External Keyboard and Mouse for Arm and Wrist Comfort
Typing directly on a laptop often forces the shoulders to lift and the wrists to bend awkwardly. Over time, this can contribute to wrist pain, forearm strain, and shoulder discomfort.
An external keyboard and mouse allow the arms to rest comfortably by the sides and keep the wrists in a more neutral alignment. This setup reduces repetitive strain and supports healthier upper limb posture throughout the workday.
Foot Support for Better Sitting Alignment
When your feet do not rest properly on the floor, posture tends to shift. Some people perch forward, tuck their feet under the chair, or sit unevenly, all of which increase strain on the lower back and hips.
A footrest or stable support under the feet helps maintain alignment between the hips, knees, and ankles. This improves sitting comfort and reduces unnecessary tension in the lower body during prolonged sitting.

Tools That Encourage Regular Movement
Even with good posture, staying in one position for too long places stress on muscles and joints. Movement is a key principle in physiotherapy and one of the most effective ways to prevent musculoskeletal discomfort.
Simple tools such as timers or reminder apps encourage regular position changes, stretching, or short walks. These movement breaks improve circulation, reduce muscle fatigue, and support joint health, especially for remote workers who spend most of their day seated.

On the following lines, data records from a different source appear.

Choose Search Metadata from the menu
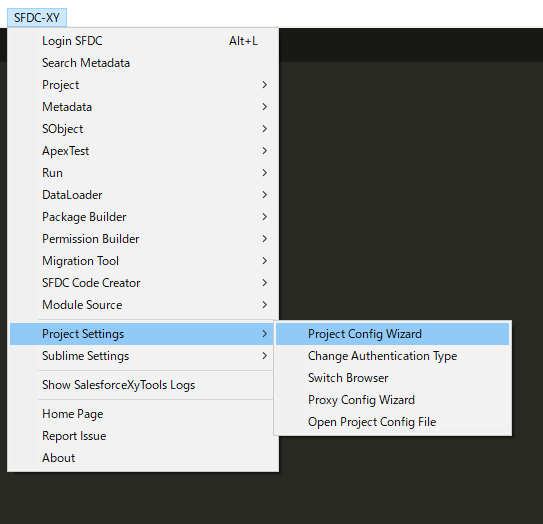 143,63
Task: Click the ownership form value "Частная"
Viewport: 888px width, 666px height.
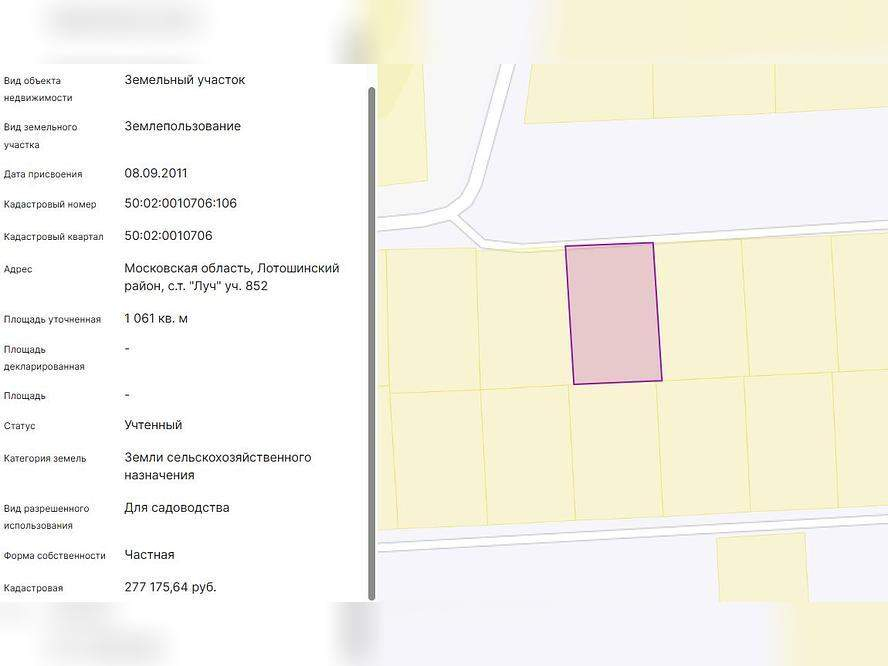Action: (149, 555)
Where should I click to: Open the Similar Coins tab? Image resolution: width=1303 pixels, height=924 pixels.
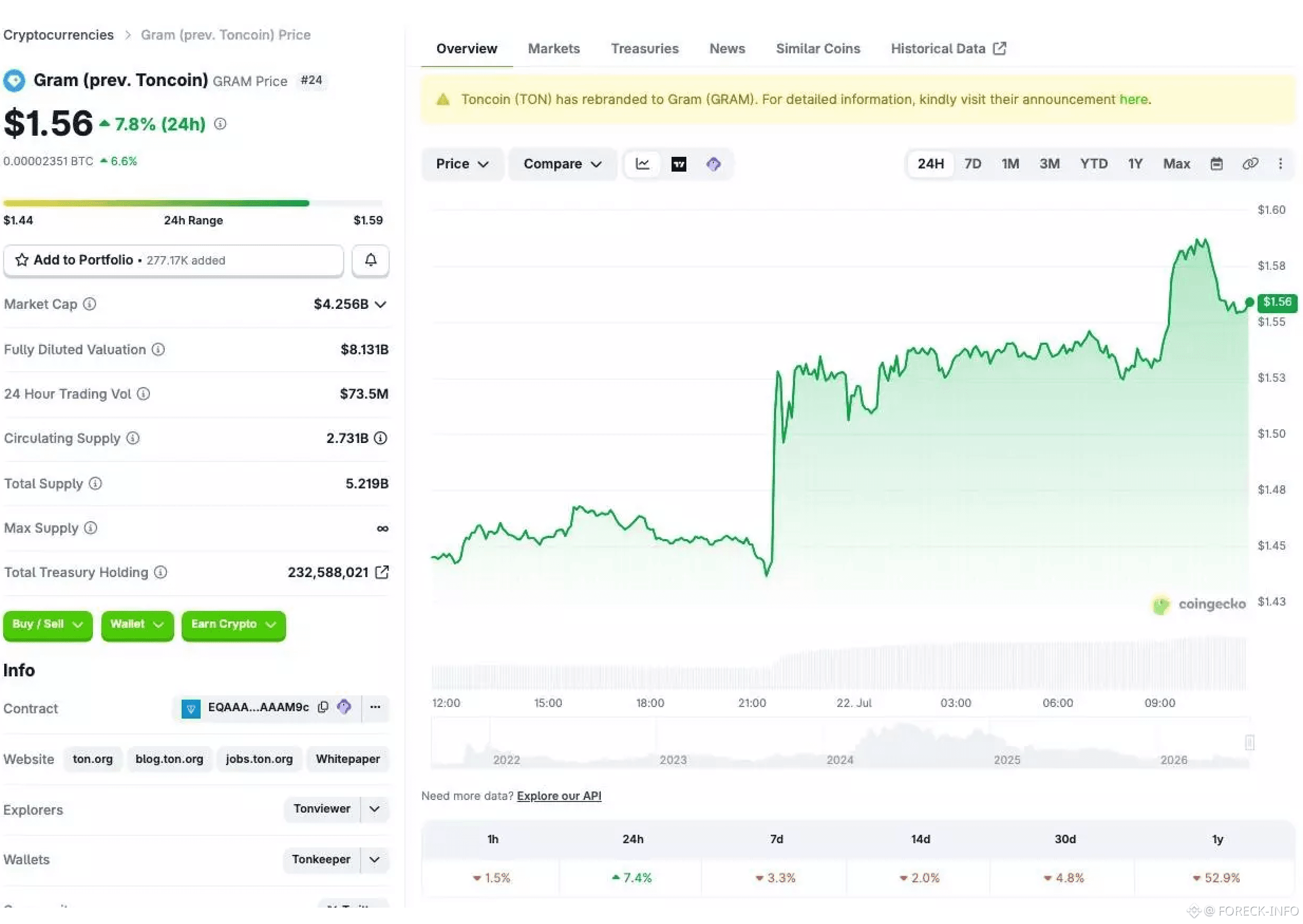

Lighting and Screen Comfort
Poor lighting often leads to leaning forward or straining the neck and eyes. For example, when your phone brightness is very low, you might find yourself squinting or leaning forward without noticing it. Over time, this can create neck and shoulder tension. Adequate lighting and proper screen brightness help maintain a relaxed posture and reduce eye strain, which can indirectly reduce neck and shoulder tension.
Adjusting your work environment in this way supports both visual comfort and musculoskeletal health.
By the time the year winds down, your body has carried you through countless hours of work, challenges, and small victories. Giving yourself the tools to sit more comfortably, and support your posture is kindness, and practical care. Please, take a moment to notice how your body feels, make small adjustments, and appreciate the effort it has put in for you all year.